In the case of Modulofts, the architect says New Brutalism inspired him, though not in an obvious manner. There is a heavy use of concrete and a repetition of modular elements made popular in the UK (where Samara completed his PhD in Architecture) by architects like husband-and-wife team Alison and Peter Smithson. But what Samara means more than anything is that his Modulofts are brutally honest, especially in terms of the materials used. The walls are 35 centimetre-thick solid post-tensioned concrete, the floors are concrete (heated, thankfully), all the metal (including suspended custom lighting) is painted black and all non-structural elements (ceramics, tiles) are white.
Above and below: The design of Modulofts’ seven vertically stacked flats centres around a double height reception and dining area, either side of which are four modules that can be seperated with walls that slide in and out of the façade.

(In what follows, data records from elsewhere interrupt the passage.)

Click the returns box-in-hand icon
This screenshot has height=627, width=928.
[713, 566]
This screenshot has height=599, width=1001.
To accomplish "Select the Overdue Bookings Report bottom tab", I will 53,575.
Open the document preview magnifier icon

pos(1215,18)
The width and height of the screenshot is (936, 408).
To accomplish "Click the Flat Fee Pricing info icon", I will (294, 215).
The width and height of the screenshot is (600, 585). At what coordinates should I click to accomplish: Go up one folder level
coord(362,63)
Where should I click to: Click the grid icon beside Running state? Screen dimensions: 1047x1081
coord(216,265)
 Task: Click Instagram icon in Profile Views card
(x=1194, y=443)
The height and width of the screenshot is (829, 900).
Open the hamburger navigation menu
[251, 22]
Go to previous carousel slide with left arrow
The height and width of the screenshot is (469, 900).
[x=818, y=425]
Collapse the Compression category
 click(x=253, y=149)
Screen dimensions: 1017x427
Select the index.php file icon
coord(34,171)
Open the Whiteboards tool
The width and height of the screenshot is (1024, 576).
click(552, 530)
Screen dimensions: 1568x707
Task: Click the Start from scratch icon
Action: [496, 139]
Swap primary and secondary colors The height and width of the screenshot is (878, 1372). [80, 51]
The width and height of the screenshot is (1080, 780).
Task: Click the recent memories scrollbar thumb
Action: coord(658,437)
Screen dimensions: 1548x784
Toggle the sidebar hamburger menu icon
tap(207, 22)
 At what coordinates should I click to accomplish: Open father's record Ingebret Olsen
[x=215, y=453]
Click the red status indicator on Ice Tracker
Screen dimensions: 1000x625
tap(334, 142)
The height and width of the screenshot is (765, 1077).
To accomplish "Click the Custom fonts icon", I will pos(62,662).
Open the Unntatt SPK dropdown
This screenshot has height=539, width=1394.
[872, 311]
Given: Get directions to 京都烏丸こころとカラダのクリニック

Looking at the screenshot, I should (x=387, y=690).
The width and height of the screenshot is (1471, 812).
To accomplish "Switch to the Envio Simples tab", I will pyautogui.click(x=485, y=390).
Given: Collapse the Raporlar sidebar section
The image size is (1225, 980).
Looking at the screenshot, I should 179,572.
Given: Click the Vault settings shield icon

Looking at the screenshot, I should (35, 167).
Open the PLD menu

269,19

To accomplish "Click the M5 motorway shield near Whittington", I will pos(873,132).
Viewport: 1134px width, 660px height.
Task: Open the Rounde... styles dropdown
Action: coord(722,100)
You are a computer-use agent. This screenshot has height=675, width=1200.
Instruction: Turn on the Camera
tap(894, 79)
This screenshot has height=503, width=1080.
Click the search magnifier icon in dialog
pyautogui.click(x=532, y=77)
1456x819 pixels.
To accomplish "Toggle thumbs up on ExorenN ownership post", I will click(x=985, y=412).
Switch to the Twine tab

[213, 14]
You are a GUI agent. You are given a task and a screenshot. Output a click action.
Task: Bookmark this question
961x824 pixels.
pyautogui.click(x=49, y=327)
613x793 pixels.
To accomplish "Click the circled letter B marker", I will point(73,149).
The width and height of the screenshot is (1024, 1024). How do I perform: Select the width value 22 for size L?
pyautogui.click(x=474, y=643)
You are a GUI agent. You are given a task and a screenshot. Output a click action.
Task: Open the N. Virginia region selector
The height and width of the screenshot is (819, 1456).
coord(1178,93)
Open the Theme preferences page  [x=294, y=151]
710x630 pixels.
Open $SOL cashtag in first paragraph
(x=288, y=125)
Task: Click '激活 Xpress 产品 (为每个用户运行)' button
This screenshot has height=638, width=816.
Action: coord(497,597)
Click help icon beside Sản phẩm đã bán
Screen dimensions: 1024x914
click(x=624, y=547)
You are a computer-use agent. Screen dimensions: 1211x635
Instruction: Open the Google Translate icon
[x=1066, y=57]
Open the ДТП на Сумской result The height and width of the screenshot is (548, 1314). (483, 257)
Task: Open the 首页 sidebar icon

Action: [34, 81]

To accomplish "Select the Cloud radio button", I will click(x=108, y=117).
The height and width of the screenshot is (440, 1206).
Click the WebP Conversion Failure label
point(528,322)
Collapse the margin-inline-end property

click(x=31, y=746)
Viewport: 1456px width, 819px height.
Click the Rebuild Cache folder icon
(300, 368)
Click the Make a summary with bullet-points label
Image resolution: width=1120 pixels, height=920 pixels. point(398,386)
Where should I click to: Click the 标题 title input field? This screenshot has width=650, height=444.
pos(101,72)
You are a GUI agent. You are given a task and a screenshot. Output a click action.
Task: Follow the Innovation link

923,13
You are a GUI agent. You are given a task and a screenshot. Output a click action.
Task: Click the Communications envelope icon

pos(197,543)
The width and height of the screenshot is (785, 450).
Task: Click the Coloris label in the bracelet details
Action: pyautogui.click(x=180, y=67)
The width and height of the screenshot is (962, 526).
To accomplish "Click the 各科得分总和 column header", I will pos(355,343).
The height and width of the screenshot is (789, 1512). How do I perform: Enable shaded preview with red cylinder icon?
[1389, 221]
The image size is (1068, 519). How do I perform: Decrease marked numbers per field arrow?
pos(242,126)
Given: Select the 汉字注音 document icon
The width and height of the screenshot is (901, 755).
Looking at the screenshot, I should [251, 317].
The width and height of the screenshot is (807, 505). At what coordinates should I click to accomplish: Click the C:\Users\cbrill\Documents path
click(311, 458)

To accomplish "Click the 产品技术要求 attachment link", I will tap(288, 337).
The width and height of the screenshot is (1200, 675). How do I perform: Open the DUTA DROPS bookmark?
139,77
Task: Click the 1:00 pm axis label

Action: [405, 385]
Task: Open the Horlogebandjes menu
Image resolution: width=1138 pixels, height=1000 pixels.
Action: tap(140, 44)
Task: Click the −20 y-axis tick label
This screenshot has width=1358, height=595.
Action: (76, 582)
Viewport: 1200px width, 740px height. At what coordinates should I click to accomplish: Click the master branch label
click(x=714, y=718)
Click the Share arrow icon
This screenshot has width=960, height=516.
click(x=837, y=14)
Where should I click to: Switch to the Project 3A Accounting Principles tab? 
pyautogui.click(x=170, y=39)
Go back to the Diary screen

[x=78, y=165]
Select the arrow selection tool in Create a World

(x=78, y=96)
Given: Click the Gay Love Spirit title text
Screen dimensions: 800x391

The use of these so-called honest materials (also indigenous because concrete is the most common and inexpensive building material in the region) is mostly a result of wanting to make Modulofts true to its name. “We felt that the term loft was overused, and people were missing the point. At the end of the day, the original lofts of New York and London have four main criteria: they have a special luxury, lots of light, flexibility in terms of space and they almost always have integrity in the use of materials.”
Although it exemplifies a very fresh take on architecture, Modulofts’ greatest attribute is that it manages to blend in with it’s chaotic surroundings – a mix of traditional Ottoman architecture, random mid-century design and new, often uninspired apartment blocks. In fact, I missed Modulofts the first time I drove up looking for it and had to loop back around the block, because it was somewhat hidden by the buildings around it, and then its colour and regularity work as a sort of urban camouflage. But this was the objective. “Ethics, not aesthetics,” Samara adds, quoting a Brutalist idiom.